Extracting Model Weights: Breaking Taylor Unswift Obfuscation

This repository contains the implementation accompanying the paper: “Extracting Original Weights Post-Model Obfuscation: An Attack on Taylor Unswift.”

We demonstrate that the Taylor Unswift method, which uses a truncated Taylor expansion to mask weight matrices in Transformer-style MLP layers, can be inverted. Our attack reconstructs the original weights with near-perfect accuracy using only inputs, outputs, and partial knowledge of the model.

Overview

Taylor Unswift: A technique that obfuscates the down-projection matrix $W_{d2}$ in Transformer MLPs by embedding it into a Taylor series expansion of the activation function.
Our Contribution: We show that this obfuscation is reversible.

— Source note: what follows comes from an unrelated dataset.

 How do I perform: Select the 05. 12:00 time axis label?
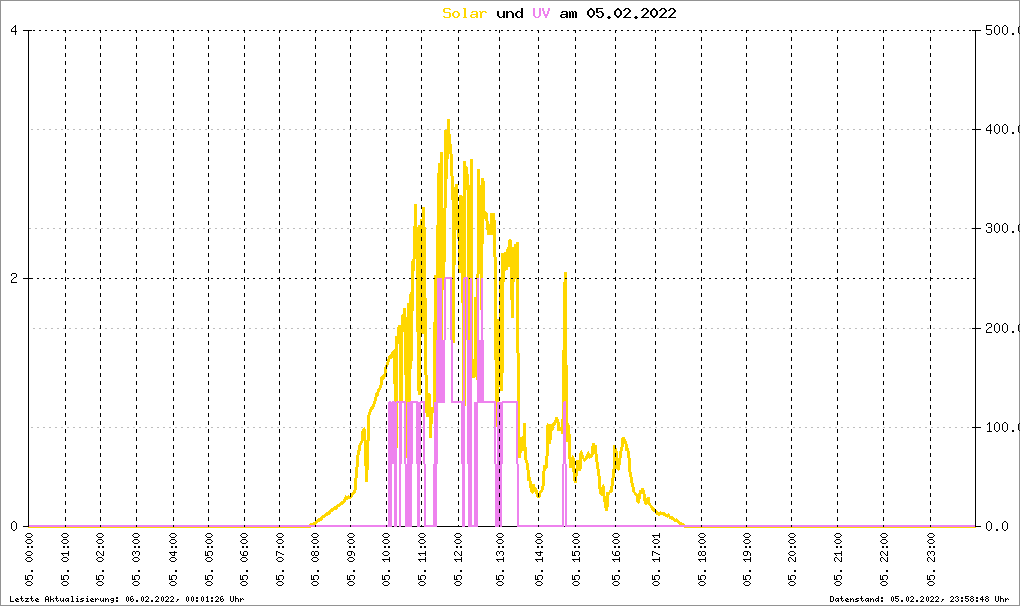459,561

By rearranging the forward equations and applying the Moore–Penrose pseudoinverse, we can directly solve for $W_{d2}$.
Result: The recovered weights match the original with extremely high fidelity.

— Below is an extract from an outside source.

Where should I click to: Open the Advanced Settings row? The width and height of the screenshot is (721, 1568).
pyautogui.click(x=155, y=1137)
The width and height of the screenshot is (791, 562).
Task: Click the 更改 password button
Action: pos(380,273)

Average entry-wise distance between true and recovered weights: 0.0000016806

Features

Implementation of the forward obfuscated MLP (Taylor Unswift).
Attack pipeline to reconstruct weights from input–output pairs.
Utilities for measuring recovery accuracy (L2 error, entry-wise distance).
Example scripts demonstrating full recovery on LLaMA-style MLP layers.

Method

The core recovery equation is:

$$ W_{d2} = Z^{+} , \tilde{Y}, \quad Z = \sigma(X W_{d1}) $$

where

$X$ = input batch,
$W_{d1}$ = encoder matrix,
$\tilde{Y}$ = observed obfuscated output,
$Z^{+}$ = pseudoinverse of the activation-transformed input.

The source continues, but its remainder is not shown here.